Repeat word for word the lines of the records between the line holding "is (1200, 800)." and the line holding "coordinates (458, 88).", inclusive.

····················

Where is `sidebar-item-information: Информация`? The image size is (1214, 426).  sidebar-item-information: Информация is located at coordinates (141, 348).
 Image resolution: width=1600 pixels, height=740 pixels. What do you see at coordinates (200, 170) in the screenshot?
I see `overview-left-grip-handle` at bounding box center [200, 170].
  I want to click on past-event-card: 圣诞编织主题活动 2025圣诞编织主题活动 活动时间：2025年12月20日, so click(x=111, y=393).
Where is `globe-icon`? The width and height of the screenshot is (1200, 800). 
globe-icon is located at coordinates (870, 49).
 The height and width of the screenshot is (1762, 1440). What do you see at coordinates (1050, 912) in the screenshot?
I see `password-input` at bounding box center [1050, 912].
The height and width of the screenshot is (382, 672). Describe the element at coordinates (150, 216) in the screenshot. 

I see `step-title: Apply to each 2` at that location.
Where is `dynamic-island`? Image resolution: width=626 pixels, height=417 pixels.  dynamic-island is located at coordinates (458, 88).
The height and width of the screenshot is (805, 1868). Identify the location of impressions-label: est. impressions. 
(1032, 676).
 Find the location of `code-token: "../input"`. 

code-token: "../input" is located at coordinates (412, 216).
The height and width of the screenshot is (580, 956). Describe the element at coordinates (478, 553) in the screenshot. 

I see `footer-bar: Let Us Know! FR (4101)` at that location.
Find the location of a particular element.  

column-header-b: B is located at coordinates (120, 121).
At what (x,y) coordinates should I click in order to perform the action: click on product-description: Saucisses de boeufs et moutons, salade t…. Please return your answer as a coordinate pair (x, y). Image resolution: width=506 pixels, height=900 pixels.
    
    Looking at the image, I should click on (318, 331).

····················

WORKED SOLUTION:
Where is `globe-icon`? The width and height of the screenshot is (1200, 800). 
globe-icon is located at coordinates (870, 49).
 The height and width of the screenshot is (1762, 1440). What do you see at coordinates (1050, 912) in the screenshot?
I see `password-input` at bounding box center [1050, 912].
The height and width of the screenshot is (382, 672). Describe the element at coordinates (150, 216) in the screenshot. 

I see `step-title: Apply to each 2` at that location.
Where is `dynamic-island`? Image resolution: width=626 pixels, height=417 pixels.  dynamic-island is located at coordinates (458, 88).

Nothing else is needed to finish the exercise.